• _ACTION ITEM_: Output only the stretch of the listing that starts at the line containing "This screenshot has width=520, height=368." and ends at the line containing "This screenshot has width=787, height=697.", reproduced exactly with both ends.
--- RECORD EXCERPTS ---
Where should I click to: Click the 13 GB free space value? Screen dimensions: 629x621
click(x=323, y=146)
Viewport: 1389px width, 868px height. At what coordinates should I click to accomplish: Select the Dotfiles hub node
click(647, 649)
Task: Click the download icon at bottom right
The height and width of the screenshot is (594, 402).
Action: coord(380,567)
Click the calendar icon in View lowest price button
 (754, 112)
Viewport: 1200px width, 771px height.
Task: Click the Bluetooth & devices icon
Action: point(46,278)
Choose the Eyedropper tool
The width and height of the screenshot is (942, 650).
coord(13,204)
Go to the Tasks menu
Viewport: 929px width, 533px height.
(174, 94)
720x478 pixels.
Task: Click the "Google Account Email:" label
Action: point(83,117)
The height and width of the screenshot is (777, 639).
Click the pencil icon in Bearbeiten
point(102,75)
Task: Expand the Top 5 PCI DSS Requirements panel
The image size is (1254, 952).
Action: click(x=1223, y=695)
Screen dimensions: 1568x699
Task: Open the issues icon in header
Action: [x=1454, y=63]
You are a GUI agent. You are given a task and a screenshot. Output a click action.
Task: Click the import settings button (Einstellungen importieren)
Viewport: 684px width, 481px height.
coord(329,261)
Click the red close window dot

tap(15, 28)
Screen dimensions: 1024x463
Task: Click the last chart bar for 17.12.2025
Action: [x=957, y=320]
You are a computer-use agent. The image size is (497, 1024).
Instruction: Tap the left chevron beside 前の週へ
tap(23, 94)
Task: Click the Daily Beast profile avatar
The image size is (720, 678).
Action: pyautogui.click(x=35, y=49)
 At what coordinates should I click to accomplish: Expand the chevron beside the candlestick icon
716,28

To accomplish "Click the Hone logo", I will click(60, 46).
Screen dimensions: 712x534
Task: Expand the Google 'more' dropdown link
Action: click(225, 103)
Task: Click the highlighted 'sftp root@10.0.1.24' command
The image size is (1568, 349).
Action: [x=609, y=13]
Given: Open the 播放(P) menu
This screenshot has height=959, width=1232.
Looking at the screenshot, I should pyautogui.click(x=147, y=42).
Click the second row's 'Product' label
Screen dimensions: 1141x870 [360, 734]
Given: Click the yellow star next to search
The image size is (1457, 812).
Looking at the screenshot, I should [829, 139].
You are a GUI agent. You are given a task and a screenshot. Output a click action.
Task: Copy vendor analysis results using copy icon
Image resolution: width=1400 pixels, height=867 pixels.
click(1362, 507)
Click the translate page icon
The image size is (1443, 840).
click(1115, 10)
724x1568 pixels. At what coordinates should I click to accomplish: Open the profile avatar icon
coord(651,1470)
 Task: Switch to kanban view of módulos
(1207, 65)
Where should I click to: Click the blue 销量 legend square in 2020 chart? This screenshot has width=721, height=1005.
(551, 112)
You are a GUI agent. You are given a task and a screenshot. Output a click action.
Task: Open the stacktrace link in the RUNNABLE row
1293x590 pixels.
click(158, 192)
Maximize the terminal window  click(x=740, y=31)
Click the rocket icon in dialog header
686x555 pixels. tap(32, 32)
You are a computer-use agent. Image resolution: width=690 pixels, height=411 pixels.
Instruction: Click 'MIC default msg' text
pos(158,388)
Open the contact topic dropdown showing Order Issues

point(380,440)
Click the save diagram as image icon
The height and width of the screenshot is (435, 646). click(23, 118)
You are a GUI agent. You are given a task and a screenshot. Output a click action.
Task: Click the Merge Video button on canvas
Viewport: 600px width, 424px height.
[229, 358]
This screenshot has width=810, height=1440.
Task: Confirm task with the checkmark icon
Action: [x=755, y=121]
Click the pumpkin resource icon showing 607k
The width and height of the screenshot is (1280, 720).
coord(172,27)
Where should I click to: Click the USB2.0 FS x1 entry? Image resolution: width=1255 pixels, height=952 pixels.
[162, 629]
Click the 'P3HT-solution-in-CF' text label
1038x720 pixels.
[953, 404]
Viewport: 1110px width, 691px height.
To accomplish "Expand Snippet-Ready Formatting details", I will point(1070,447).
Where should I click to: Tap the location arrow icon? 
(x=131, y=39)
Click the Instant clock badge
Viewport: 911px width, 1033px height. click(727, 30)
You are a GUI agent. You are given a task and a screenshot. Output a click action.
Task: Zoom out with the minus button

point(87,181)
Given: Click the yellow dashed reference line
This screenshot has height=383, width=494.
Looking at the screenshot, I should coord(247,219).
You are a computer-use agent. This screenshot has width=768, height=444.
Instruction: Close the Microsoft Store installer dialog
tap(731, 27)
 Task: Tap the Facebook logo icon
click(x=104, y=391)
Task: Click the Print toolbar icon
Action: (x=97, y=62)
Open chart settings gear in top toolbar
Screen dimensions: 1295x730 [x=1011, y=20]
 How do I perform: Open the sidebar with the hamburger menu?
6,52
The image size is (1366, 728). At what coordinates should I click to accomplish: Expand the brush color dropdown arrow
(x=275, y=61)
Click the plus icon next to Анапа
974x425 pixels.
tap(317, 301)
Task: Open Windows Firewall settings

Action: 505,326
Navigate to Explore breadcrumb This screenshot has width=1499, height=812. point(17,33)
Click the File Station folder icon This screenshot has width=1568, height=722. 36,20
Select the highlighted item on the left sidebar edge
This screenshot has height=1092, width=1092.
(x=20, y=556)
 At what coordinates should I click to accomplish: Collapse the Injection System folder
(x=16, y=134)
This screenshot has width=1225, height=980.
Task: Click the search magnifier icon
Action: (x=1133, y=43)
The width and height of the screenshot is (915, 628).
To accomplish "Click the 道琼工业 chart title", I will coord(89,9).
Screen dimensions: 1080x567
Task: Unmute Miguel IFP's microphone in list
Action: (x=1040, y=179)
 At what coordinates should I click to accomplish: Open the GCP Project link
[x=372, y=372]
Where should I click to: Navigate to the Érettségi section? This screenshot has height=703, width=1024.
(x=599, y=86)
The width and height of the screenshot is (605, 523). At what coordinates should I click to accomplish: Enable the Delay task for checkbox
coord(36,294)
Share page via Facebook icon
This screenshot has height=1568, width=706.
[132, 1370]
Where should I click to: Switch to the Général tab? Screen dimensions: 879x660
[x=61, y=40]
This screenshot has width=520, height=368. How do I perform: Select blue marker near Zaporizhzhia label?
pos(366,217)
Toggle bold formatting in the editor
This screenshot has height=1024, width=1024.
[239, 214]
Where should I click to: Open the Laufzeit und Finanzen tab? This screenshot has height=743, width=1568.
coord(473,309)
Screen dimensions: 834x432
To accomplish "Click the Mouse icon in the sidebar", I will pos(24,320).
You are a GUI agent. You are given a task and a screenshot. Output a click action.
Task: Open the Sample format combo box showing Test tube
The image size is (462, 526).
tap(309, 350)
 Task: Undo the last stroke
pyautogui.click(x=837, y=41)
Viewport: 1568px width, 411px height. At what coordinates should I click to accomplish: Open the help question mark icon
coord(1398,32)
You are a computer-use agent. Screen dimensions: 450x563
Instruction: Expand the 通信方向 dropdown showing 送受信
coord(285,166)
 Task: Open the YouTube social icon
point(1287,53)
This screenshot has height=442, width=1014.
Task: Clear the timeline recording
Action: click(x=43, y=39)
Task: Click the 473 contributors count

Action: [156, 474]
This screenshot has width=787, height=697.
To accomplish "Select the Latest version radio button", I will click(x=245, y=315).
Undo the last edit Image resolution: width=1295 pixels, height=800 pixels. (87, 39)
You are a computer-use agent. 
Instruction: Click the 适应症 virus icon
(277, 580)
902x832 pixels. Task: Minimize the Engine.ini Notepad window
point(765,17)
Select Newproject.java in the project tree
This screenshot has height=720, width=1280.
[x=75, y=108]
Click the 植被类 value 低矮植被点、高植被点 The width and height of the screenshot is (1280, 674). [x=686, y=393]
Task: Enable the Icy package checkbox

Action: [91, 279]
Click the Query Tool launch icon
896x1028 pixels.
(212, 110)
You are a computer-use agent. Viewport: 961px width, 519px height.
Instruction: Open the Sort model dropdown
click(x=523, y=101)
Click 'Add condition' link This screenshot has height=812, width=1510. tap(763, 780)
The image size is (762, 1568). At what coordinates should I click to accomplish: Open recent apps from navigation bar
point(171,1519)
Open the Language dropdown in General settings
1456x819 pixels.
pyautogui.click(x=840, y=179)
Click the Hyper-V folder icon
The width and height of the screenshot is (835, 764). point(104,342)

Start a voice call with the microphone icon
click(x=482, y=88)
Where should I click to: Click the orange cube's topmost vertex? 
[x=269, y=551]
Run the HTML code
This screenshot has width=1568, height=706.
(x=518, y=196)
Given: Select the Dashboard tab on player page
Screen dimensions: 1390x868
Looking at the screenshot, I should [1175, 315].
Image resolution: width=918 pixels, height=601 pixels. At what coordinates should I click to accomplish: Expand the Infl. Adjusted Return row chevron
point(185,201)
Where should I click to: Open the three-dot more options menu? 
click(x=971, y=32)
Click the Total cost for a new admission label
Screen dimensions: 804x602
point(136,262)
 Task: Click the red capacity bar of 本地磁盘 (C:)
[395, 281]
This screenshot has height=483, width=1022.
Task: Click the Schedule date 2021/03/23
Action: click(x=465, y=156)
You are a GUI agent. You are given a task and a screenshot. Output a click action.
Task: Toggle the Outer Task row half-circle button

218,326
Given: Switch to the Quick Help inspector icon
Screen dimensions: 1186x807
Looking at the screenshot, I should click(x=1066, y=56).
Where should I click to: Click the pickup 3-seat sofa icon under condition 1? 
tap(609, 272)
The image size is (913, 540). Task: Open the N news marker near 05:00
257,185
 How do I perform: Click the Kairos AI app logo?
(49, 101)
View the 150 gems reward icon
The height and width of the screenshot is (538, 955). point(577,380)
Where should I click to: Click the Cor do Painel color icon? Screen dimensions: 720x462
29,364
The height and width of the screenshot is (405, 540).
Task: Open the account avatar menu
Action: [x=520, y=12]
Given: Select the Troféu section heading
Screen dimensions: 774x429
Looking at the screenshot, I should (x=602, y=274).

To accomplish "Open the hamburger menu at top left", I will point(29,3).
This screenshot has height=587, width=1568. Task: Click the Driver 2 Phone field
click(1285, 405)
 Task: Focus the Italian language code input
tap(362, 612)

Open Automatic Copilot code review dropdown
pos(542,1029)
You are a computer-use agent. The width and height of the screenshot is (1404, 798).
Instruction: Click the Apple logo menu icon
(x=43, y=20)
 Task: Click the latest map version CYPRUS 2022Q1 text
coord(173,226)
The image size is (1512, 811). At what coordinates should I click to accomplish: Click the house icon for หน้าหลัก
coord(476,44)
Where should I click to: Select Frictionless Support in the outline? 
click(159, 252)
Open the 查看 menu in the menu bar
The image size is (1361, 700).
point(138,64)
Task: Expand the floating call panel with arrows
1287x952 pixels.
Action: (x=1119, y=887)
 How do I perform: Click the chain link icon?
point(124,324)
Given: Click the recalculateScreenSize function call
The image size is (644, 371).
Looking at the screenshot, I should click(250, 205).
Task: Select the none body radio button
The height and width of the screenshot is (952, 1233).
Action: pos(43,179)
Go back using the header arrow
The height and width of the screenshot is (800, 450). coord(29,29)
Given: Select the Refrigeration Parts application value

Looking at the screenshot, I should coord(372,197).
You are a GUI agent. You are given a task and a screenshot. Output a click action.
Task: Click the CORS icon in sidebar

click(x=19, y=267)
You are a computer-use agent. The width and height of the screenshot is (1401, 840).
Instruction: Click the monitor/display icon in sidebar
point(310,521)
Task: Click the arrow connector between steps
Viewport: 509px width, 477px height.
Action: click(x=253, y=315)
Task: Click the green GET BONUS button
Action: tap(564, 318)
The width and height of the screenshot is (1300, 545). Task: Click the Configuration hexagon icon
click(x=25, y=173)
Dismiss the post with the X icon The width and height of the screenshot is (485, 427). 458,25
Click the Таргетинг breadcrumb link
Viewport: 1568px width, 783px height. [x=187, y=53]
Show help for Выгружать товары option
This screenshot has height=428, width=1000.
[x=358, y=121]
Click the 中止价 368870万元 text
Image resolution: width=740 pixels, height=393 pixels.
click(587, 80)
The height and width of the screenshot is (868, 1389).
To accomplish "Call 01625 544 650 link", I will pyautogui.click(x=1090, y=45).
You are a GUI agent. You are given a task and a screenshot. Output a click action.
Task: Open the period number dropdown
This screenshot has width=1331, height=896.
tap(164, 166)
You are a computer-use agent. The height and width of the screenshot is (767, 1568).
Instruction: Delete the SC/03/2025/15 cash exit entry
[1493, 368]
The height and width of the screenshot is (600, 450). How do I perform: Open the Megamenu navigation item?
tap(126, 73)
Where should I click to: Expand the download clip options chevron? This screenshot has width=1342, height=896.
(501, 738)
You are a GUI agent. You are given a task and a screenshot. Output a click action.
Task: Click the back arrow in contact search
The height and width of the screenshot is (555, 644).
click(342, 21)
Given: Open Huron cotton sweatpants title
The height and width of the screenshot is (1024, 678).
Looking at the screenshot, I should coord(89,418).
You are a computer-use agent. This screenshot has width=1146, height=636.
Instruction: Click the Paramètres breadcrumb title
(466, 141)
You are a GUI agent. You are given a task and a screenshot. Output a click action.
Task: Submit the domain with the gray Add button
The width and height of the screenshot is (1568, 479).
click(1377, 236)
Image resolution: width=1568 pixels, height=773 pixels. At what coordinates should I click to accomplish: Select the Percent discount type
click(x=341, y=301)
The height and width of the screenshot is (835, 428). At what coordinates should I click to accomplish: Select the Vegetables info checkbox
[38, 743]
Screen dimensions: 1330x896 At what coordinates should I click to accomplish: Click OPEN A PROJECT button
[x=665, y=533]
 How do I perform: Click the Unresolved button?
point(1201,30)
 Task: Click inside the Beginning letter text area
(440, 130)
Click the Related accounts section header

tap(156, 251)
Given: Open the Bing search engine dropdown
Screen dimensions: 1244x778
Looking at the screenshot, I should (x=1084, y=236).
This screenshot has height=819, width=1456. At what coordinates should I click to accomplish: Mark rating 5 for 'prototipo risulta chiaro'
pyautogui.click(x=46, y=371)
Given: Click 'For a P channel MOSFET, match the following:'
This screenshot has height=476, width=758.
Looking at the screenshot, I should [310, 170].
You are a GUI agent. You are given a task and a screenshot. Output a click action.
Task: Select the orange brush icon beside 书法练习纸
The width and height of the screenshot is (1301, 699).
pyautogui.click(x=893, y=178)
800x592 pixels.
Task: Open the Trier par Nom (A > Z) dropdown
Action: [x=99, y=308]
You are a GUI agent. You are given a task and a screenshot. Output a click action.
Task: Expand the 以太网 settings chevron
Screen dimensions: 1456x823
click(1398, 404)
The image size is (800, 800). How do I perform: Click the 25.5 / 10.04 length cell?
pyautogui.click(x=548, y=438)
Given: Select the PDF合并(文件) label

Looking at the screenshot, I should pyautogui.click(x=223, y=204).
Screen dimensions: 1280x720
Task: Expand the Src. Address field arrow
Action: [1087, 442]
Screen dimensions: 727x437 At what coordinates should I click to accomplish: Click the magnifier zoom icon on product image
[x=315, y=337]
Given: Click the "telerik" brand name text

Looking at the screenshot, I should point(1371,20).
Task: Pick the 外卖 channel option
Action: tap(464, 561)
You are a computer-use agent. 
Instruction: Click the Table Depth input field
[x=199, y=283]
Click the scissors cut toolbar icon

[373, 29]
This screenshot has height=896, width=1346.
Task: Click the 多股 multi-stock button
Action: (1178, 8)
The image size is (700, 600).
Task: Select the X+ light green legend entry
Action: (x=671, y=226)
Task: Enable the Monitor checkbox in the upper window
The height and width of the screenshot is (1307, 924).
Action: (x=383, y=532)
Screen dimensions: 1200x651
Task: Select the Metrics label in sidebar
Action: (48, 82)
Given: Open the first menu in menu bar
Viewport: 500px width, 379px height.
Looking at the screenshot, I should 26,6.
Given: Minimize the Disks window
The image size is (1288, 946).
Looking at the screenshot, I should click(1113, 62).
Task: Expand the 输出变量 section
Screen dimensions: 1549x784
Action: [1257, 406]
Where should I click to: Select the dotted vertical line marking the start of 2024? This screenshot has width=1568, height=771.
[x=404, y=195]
---
• _SOLUTION_:
This screenshot has width=520, height=368. How do I perform: Select blue marker near Zaporizhzhia label?
pos(366,217)
Toggle bold formatting in the editor
This screenshot has height=1024, width=1024.
[239, 214]
Where should I click to: Open the Laufzeit und Finanzen tab? This screenshot has height=743, width=1568.
coord(473,309)
Screen dimensions: 834x432
To accomplish "Click the Mouse icon in the sidebar", I will pos(24,320).
You are a GUI agent. You are given a task and a screenshot. Output a click action.
Task: Open the Sample format combo box showing Test tube
The image size is (462, 526).
tap(309, 350)
 Task: Undo the last stroke
pyautogui.click(x=837, y=41)
Viewport: 1568px width, 411px height. At what coordinates should I click to accomplish: Open the help question mark icon
coord(1398,32)
You are a computer-use agent. Screen dimensions: 450x563
Instruction: Expand the 通信方向 dropdown showing 送受信
coord(285,166)
 Task: Open the YouTube social icon
point(1287,53)
This screenshot has height=442, width=1014.
Task: Clear the timeline recording
Action: click(x=43, y=39)
Task: Click the 473 contributors count

Action: [156, 474]
This screenshot has width=787, height=697.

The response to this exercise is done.